Work instructions: Reproduce every item below word for word, leaving out the pictures.

Items:
------

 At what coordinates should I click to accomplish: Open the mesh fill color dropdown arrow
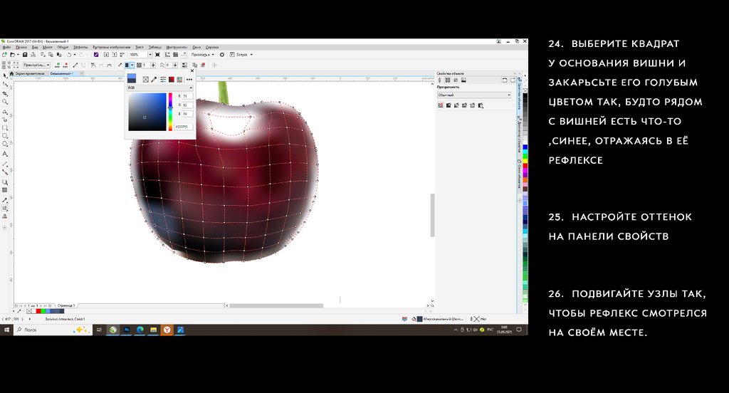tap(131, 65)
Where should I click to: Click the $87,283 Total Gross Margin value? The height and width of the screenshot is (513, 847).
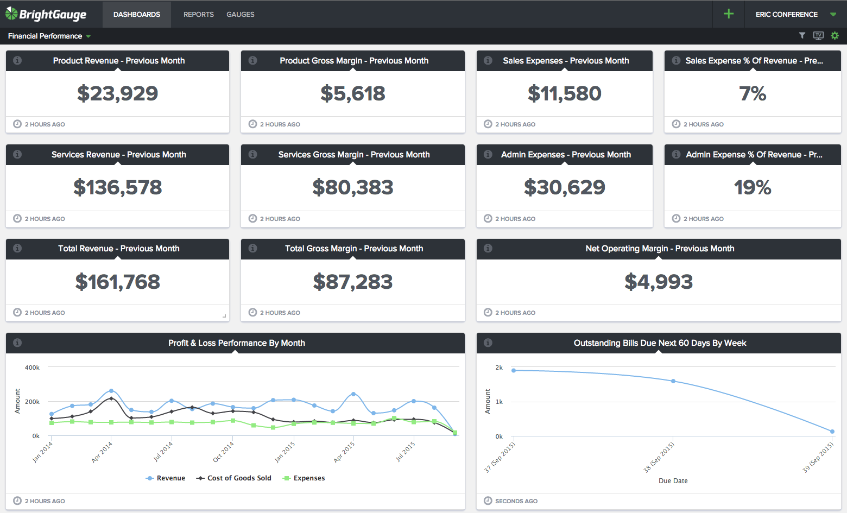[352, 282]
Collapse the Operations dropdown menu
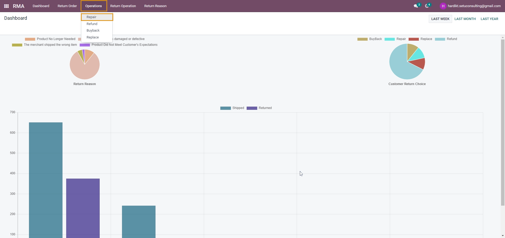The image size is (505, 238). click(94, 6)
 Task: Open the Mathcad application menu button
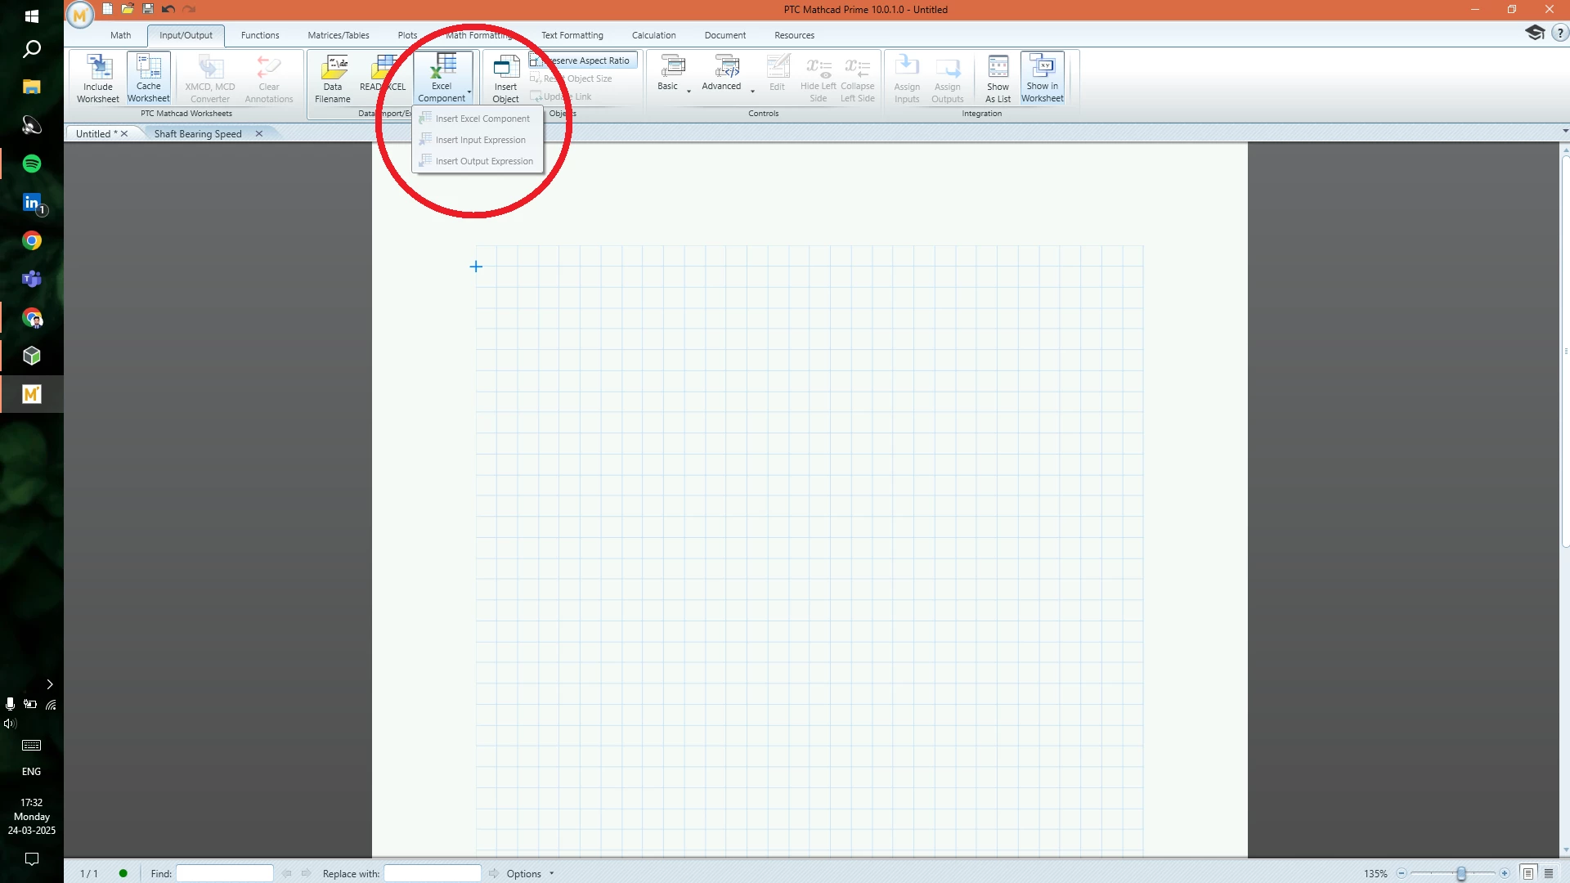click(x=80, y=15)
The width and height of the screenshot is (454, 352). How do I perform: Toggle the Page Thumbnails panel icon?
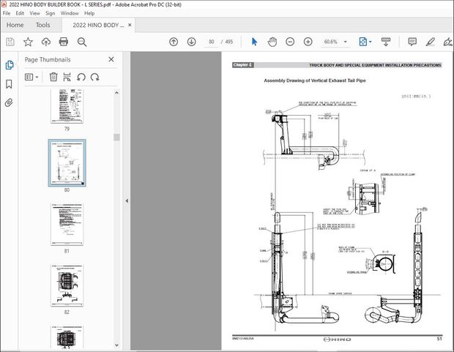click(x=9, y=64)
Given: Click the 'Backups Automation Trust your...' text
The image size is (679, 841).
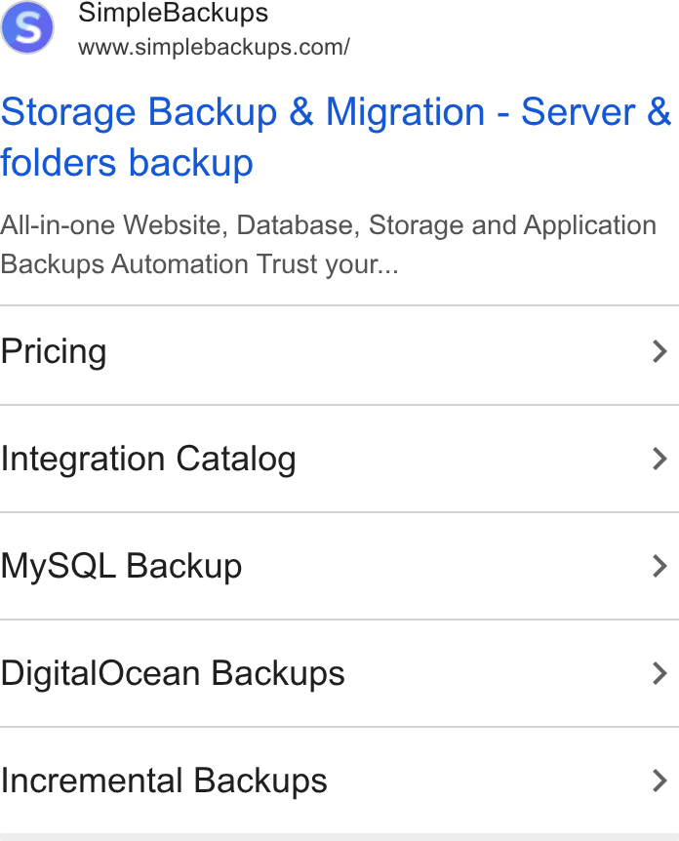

------

Answer for this exercise:
 At what coordinates should I click to accomplish: Open the mesh fill color dropdown arrow
tap(131, 65)
Where should I click to: Click the $87,283 Total Gross Margin value? The height and width of the screenshot is (513, 847).
[352, 282]
Collapse the Operations dropdown menu
The image size is (505, 238). click(94, 6)
 Task: Open the Mathcad application menu button
click(x=80, y=15)
The width and height of the screenshot is (454, 352). How do I perform: Toggle the Page Thumbnails panel icon?
click(x=9, y=64)
Given: Click the 'Backups Automation Trust your...' text
The image size is (679, 841).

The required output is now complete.